Tasks for this exercise:
(a) Reproduce the passage on exception handling word for word, starting with "On the other" and going on through "is coming from.".
(b) List every HTTP status code number that appears in the passage on exception handling, in its prose and in its code, in order of first appearance.

I deliberately messed up this code a little for our purposes here – though it’s still better than much code I have seen in the wild – so let’s critique it. I really don’t like the exception handlers here. They represent special cases, and one of the things I have learned through experience is that special cases are the enemy of clean code. They disrupt the flow of the program and they make ideal hiding places for bugs.

Exceptions bring their own evil with them, being essentially gotos in disguise, but worse still, only one of the exception handlers here is handling genuinely exceptional behaviour. The other is handling part of the API’s specified behaviour. We’ll come back to that in a moment.

Now, we don’t need to go into the details of the web framework being used here (it’s spark-java); suffice to say that all web frameworks can be configured to trap unhandled exceptions and return a preconfigured HTTP response when they happen. Different responses can be mapped to different exception classes: it would be appropriate to return the HTTP 500 response when a top-level Exception is thrown, so we can remove that catch block from the findBookByIsbn method.

On the other hand, the 400 response “ISBN is not valid” is due to invalid input from the client and is very much part of the specified API behaviour. The isbnFromPath method is throwing an IllegalArgumentException when the parameter value from the client does not match the right format for an ISBN number. This is what I meant by a disguised GOTO; it obscures the logic because it is not immediately obvious where the exception is coming from.

There is something more that seems to be missing entirely there. What happens when findBookByIsbn does not find the book? That should result in an HTTP 404 response and, in use, so it does, so where did that happen? Examining findBookByIsbn we see the answer:

Book findBookByIsbn(Isbn isbn) {
    return bookRepository.retrieve(isbn).orElseThrow(() -> Spark.halt(NOT_FOUND_404, BOOK_NOT_FOUND));
}

This makes things even worse! Here we’re making use of a framework feature by which an exception encodes an HTTP 404 response within it. This is important control flow that is completely obscured in the endpoint implementation.

So what can we do about it? We could improve things by creating specific exception types for the different outcomes, but we would still be using exceptions as a means of control flow. Alternatively, we could rewrite the code not to depend on exceptions at all:

public LibraryResponse findBookByIsbn(Request request) {
    Isbn isbn = isbnFromPath(request);
    if (isbn.valid()) {
        Optional<Book> book = findBookByIsbn(isbn);
        if (book.isPresent()) {
            SingleBookResult result = new SingleBookResult(book.get());
            String responseBody = new Gson().toJson(result);
            return new LibraryResponse(200, "application/json", responseBody);
        } else {
            return new LibraryResponse(404, "text/plain", "Book not found");
        }
    } else {
        return new LibraryResponse(400, "text/plain", "ISBN is not valid");
    }
}

At least all the different execution paths are now present in the method. This code is hardly great either, although a better solution is hinted at in there by the findBookByIsbn method which has been modified now to return an Optional<Book>. That Optional type speaks something to us: it says that it may or may not return a book and that we must handle both eventualities, although Optional can be used far more neatly than it is there. What we need is a way to make it similarly explicit that findBookByIsbn will return either a valid ISBN number or some kind of invalid request error.

Data shown:
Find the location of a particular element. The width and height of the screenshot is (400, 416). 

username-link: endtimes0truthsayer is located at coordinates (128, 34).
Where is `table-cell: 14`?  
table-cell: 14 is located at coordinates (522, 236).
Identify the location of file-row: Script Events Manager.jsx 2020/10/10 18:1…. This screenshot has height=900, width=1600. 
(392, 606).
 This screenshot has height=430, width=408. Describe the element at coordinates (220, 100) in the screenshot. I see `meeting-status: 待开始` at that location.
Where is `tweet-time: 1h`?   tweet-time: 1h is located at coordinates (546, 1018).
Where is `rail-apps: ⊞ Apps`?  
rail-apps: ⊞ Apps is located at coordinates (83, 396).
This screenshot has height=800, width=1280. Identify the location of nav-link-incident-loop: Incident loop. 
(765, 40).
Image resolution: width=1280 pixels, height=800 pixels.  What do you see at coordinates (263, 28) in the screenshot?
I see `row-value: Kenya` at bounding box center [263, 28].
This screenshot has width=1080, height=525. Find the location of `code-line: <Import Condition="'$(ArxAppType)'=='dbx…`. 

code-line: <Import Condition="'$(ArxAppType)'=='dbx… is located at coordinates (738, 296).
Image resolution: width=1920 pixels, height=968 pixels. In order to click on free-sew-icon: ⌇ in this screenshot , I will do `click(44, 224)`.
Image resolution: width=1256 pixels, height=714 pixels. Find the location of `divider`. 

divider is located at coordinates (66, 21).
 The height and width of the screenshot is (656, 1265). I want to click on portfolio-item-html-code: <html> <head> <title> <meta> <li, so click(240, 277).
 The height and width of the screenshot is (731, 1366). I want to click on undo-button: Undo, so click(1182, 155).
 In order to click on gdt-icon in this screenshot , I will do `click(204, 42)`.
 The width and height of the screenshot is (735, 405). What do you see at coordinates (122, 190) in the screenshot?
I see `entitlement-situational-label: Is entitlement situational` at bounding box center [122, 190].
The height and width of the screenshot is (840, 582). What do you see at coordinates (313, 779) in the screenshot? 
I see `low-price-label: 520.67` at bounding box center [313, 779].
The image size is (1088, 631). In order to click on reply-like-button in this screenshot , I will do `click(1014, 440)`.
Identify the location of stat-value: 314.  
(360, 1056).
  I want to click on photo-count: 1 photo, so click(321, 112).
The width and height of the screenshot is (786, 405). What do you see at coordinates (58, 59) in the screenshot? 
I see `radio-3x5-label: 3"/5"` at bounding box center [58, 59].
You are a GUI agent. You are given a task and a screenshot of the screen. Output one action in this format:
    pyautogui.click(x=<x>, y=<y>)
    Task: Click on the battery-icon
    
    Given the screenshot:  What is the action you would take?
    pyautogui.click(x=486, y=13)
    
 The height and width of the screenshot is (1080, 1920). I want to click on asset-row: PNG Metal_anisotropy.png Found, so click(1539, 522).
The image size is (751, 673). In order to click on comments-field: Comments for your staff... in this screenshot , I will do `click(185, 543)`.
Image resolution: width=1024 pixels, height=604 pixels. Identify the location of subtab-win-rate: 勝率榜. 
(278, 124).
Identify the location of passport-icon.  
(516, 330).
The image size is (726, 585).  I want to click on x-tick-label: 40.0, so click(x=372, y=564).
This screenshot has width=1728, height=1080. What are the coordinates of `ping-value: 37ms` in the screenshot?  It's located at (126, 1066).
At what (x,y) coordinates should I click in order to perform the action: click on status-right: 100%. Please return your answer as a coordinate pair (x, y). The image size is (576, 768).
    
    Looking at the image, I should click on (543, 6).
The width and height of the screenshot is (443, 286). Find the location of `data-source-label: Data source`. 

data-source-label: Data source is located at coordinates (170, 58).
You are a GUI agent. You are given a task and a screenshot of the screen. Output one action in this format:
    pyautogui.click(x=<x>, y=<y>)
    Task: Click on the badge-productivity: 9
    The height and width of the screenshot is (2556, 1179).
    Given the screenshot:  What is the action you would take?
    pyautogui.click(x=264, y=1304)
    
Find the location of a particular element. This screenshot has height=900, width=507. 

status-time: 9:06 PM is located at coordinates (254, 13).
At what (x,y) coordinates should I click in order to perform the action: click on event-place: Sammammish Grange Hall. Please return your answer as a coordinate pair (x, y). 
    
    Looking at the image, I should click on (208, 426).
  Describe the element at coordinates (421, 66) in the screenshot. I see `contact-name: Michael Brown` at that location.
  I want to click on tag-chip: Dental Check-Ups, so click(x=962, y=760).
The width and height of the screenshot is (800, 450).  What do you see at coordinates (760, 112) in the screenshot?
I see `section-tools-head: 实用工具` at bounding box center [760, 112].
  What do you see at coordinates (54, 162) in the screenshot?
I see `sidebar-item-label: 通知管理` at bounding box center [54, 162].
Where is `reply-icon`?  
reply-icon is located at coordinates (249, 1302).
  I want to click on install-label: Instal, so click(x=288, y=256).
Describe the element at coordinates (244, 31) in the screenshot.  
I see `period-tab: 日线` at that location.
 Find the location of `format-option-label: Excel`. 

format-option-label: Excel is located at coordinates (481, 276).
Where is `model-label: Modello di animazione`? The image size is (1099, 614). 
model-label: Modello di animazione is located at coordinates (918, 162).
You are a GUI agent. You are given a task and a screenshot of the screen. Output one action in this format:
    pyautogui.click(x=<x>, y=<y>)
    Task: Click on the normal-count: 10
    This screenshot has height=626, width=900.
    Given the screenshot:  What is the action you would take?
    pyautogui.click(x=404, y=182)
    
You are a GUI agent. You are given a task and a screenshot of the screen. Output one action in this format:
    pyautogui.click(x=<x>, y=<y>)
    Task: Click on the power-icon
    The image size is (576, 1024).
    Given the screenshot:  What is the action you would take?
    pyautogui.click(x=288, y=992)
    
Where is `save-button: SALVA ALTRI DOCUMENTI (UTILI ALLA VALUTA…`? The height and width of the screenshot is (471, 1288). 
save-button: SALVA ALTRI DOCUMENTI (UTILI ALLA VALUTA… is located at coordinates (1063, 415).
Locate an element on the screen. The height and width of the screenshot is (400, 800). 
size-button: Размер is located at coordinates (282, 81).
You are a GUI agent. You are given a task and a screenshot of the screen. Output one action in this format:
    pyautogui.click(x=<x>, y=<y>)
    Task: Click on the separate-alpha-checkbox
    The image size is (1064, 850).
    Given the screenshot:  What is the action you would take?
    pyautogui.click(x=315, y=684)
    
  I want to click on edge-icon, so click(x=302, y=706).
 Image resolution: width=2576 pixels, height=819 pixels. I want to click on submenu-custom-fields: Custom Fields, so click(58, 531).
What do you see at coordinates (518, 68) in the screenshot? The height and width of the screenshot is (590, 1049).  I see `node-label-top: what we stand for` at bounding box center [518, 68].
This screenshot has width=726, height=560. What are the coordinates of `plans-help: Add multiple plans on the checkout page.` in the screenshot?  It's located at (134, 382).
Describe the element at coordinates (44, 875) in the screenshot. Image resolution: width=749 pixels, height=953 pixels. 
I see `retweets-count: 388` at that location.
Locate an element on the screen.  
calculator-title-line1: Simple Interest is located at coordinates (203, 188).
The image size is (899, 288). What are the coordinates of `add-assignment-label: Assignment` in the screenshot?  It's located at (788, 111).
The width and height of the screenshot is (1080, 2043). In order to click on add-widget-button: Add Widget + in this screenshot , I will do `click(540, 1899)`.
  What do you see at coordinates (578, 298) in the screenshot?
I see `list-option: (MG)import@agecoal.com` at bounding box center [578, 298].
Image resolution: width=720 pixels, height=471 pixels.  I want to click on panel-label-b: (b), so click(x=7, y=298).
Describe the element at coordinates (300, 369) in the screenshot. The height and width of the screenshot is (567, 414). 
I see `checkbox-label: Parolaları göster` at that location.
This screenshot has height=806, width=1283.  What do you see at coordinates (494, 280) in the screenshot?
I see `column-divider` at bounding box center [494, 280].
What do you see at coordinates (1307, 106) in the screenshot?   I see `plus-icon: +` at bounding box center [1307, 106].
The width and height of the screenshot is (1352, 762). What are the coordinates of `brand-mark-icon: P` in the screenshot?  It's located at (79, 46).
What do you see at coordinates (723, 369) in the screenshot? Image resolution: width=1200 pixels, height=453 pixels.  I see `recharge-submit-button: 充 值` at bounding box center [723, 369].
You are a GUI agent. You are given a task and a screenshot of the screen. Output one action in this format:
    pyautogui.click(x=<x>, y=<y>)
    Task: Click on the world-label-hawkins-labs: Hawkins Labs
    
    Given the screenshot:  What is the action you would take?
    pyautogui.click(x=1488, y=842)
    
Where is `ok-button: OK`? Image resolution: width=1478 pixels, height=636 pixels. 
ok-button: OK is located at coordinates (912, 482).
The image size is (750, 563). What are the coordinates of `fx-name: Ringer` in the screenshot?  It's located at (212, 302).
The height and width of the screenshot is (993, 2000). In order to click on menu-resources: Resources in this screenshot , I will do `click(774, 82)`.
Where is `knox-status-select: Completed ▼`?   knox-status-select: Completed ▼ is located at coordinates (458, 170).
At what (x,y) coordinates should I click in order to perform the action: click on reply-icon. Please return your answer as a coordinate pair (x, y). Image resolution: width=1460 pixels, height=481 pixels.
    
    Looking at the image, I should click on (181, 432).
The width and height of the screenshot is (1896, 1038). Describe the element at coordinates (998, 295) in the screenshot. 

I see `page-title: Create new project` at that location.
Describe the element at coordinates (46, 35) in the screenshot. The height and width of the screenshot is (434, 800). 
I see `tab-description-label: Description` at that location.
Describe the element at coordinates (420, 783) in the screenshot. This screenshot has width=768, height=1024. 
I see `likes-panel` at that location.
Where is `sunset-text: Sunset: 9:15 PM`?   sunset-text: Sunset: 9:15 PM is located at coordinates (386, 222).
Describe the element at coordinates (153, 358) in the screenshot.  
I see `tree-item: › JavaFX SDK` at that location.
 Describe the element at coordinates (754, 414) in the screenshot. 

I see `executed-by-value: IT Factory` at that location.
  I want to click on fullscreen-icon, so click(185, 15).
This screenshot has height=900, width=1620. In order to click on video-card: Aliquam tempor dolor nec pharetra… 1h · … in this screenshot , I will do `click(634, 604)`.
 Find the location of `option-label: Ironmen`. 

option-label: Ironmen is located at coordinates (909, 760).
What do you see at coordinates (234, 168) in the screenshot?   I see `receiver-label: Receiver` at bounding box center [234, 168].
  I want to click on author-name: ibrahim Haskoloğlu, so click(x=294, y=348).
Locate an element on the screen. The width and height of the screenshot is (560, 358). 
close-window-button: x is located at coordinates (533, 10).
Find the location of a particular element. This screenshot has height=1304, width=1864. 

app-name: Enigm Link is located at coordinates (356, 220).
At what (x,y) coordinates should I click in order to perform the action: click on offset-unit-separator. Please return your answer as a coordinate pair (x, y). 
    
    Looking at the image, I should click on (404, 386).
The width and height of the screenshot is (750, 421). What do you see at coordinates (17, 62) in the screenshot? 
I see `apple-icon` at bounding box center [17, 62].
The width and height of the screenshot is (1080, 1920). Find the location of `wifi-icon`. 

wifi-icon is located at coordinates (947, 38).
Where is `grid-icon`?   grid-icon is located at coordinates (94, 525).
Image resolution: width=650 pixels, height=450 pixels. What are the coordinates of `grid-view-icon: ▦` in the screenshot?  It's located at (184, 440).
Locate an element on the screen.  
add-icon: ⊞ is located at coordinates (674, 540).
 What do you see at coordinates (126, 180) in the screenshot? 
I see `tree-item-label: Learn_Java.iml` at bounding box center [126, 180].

Answers provided:
(a)
On the other hand, the 400 response “ISBN is not valid” is due to invalid input from the client and is very much part of the specified API behaviour. The isbnFromPath method is throwing an IllegalArgumentException when the parameter value from the client does not match the right format for an ISBN number. This is what I meant by a disguised GOTO; it obscures the logic because it is not immediately obvious where the exception is coming from.

(b)
500
400
404
200